Pat O’Brien’s: This is the story of the hurricane

Pat O’Brien’s modest yet distinctive sign. Photo by Kate Peregrinate via Flickr.

Editor’s Note: Bourbon street, like New Orleans, is a place like no other. Anything goes in this iconic street; it has often been referred to as “the life of a party town” and “a place for revelry of all sorts”. It appears as if even the most erratic behaviors are legal there. In Bourbon Street partygoers have liberties like open-container drinking and public nudity, which are illegal everywhere else. The street has a never-ending selection of bars and restaurants with different music genres and themes that cater to even the most unique of tastes. The liberties allowed on Bourbon Street often bring to mind the question of “How is this legal?” and have given New Orleans a wild reputation. Famous musicians like Mannie Fresh attest to this reputation saying, “When a lot of people are calling it a night at 2 AM, New Orleans is coming alive,” comments such as these have made New Orleans nightlife iconic. People travel across the country to come let loose and lose their inhibitions in Bourbon Street, especially during Mardi Gras when the city sees an influx of approximately 1.4 million people. The party reputation of New Orleans and the spotlight placed has brought many benefits like tourism to the state but has also resulted in a lack of attention towards more serious issues. New Orleans has deeply entrenched issues regarding its prison system and inequalities with race. Preoccupying stories about how women in the Orleans parish prison can get sterilized to reduce their prison sentence and how prison labor is comparable to slavery don’t get half the attention of stories about the best bars in Bourbon. It would be useful to open people’s eyes to the realities of New Orleans and give attention to the issues that need resolving shifting from people asking, “How is this legal?” to “How is this not illegal?”. This piece was originally published on August 1, 2017.
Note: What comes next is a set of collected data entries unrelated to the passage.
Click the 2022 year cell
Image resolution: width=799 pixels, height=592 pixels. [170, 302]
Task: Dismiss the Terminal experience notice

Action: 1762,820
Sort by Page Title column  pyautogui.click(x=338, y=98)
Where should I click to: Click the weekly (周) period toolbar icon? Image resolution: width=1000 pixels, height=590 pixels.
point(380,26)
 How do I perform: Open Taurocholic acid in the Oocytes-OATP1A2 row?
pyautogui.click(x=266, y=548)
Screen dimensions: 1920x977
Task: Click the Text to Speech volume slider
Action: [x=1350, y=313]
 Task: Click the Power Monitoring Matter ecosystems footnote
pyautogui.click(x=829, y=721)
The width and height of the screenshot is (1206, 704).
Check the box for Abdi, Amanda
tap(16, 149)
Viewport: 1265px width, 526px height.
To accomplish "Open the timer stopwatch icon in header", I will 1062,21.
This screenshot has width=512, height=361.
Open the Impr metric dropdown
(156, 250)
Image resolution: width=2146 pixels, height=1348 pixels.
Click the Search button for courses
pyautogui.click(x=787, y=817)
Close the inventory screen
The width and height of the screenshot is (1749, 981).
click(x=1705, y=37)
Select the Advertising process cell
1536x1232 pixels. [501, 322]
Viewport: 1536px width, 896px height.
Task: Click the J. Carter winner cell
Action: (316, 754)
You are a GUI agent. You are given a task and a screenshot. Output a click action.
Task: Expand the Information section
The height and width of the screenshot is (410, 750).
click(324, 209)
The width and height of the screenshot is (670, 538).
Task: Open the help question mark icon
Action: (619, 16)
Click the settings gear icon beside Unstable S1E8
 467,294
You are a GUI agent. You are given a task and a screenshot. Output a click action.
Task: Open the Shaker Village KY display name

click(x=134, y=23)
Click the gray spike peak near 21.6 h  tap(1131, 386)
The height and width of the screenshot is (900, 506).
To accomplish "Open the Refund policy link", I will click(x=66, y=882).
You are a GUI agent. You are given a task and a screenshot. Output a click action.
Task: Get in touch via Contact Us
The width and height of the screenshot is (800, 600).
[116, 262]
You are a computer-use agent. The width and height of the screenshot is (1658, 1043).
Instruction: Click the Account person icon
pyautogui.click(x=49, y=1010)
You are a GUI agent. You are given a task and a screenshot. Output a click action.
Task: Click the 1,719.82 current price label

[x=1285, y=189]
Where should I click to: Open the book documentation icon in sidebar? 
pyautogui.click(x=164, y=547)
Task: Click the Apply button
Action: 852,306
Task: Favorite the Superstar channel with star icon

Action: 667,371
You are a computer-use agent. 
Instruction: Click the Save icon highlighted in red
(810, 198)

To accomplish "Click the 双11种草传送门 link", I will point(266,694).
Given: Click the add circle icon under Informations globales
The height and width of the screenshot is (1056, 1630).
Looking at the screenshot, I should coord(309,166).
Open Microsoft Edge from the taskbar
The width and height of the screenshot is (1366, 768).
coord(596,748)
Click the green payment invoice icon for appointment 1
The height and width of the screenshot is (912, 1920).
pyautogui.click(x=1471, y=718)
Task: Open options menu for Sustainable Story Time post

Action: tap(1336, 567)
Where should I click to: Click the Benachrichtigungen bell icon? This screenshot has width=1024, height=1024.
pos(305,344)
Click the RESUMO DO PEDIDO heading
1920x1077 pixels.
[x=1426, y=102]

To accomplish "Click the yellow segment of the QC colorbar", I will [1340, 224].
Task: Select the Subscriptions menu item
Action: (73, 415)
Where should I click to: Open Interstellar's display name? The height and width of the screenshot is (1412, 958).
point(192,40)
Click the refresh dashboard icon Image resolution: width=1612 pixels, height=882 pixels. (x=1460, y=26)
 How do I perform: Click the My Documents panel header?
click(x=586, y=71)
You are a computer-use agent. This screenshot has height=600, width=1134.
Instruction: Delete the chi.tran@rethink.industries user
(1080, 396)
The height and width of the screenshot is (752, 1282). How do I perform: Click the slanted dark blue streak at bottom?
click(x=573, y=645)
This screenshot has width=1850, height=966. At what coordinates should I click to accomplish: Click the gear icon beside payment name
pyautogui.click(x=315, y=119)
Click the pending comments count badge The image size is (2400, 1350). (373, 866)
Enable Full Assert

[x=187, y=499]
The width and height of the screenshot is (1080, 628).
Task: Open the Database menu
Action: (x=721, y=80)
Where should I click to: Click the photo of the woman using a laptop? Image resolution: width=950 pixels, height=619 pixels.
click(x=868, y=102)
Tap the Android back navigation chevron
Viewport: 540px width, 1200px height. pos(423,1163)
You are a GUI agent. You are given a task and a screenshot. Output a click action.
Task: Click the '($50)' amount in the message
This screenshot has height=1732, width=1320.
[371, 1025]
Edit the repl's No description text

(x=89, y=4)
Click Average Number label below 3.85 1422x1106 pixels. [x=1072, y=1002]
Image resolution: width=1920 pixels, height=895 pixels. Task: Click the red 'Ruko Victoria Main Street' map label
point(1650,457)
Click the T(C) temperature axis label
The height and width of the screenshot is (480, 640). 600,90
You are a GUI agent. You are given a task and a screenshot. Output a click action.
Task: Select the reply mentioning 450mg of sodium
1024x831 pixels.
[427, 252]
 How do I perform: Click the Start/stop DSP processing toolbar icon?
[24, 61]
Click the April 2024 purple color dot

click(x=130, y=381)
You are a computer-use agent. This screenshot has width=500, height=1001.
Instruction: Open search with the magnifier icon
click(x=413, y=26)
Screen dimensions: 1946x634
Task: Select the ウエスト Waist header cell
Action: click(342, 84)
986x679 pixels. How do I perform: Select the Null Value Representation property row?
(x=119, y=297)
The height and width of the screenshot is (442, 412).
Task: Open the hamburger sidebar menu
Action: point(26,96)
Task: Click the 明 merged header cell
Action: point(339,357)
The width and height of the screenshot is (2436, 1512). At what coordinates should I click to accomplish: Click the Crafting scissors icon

Pat O’ Brien’s is a unique bar in New Orleans, Louisiana. Located right at home on Bourbon Street, it’s one of the most commonly visited bars in the French Quarter. The bar has always been significant to the culture of New Orleans, serving as a signal of the end of prohibition for the booze-loving town in 1933 when Pat O’Brien converted his speakeasy into a drinking establishment in the 600 block of St. Peter. When Pat realized how little space he had, he moved the bar to 718 St. Peter Street where it still sits today. It’s ideal location paired with it’s lively atmosphere has kept the customers coming and the drinks pouring ever since.

Pat O’Brien’s signature drink: The Hurricane. Photo by Angela on Flickr.

Their success is readily visible. Tourists and locals alike stroll the quarter with the distinctive Hurricane cups, easily downing the violently red liquid within. The Hurricane (recipe here) was created in World War II, when whiskey was sparse but rum was plentiful. With all the rum in the bar and a few empty hurricane lamps, history was made (Keith I. Marszalek, “Home of the ‘Hurricane’ Pat O’Brien’s turns 75 this week.” November 30, 2008. Accessed July 05, 2017). The improvisation was successful enough that Pat O’Brien’s now-famous drink hasn’t changed in composition since: light rum, dark rum, a few different fruit juices, and a dash of grenadine.

The result is something sickly sweet and slightly tropical. For those who prefer this knock-out in the comfort of their own homes Pat O’Brien’s also sells a drink mix. But somehow, a Hurricane on your own is never quite the same as one served in an imposing glass in the bar’s bustling crowd.